Benedikt XIV. im Bundestag

„Eine kluge Rede, aber es sind Chancen verpasst worden“

epd: Reaktionen auf die Papstrede
AFP: Papstbesuch am ersten Tag ohne Überraschungen
tagesschau.de: Darüber muss man sich nicht empören
WAZ Velbert: Papst-Rede im Bundestag

Treffen mit dem Bundesvorstand der katholischen Jugend – BDKJ – am Rande der Papstrede: Simon Rapp, Ursula Fehling, Kerstin Griese MdB, Dirk Tänzler.

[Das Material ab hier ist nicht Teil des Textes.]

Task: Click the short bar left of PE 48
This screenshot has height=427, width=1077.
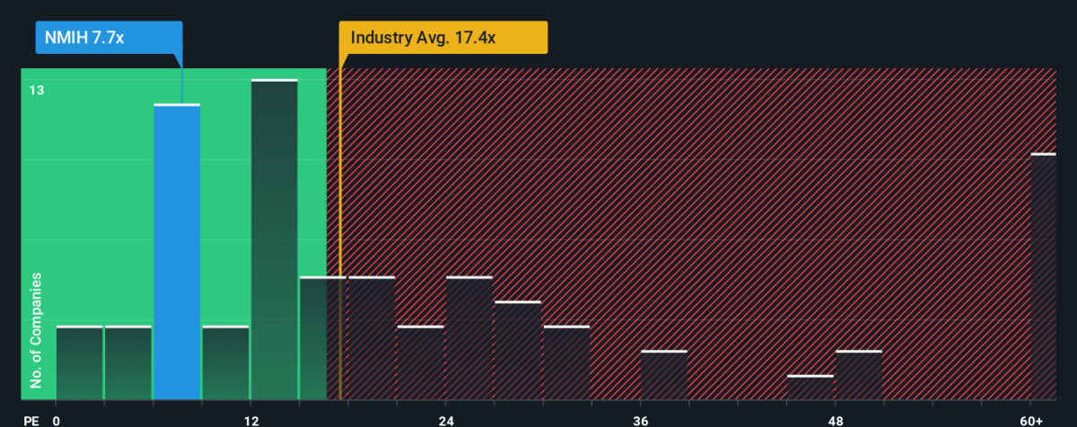Action: (x=810, y=388)
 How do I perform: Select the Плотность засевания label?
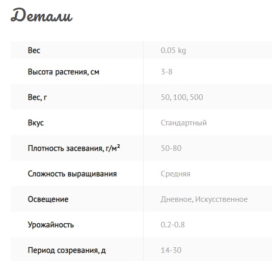coord(74,148)
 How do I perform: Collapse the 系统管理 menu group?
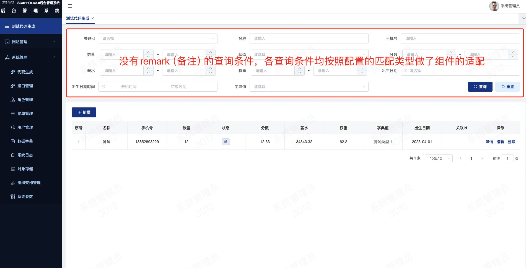31,57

„Es war zwar eine kluge Rede“, fasst Kerstin Griese ihre Eindrücke von der Papstrede im Bundestag zusammen, „aber es sind auch Chancen verpasst worden. Seine Einladung zu einem öffentlichen Dialog über Recht und Gerechtigkeit begrüße ich. Doch ich wünsche mir, dass der Papst dieses Angebot konkretisiert.“ Griese, Mitglied der Synode der Evangelischen Kirche, bedauert, dass der Papst die Ökumene nicht angesprochen hat, „obwohl der Bundestagspräsident von ihm ausdrücklich ein unübersehbares Zeichen gefordert hat.“

Griese wies darauf hin, dass Benedikt XVI. in seiner Rede von allen, die Verantwortung tragen, ein „hörendes Herz“ verlangt hat. Die Bundestagsabgeordnete sagte gegenüber AFP, dass sie sich vom Papst im Gegenzug gewünscht hätte, „dass er ein hörendes Herz gegenüber den Missbrauchsopfern zeigt“. Leider hätte die katholische Kirche bei den vielen Fällen sexuellen Missbrauchs eher den Täterschutz im Blick gehabt als das Leiden der Opfer. Griese hofft, dass der Papst auf seiner Deutschlandreise dazu ein klärendes Wort findet.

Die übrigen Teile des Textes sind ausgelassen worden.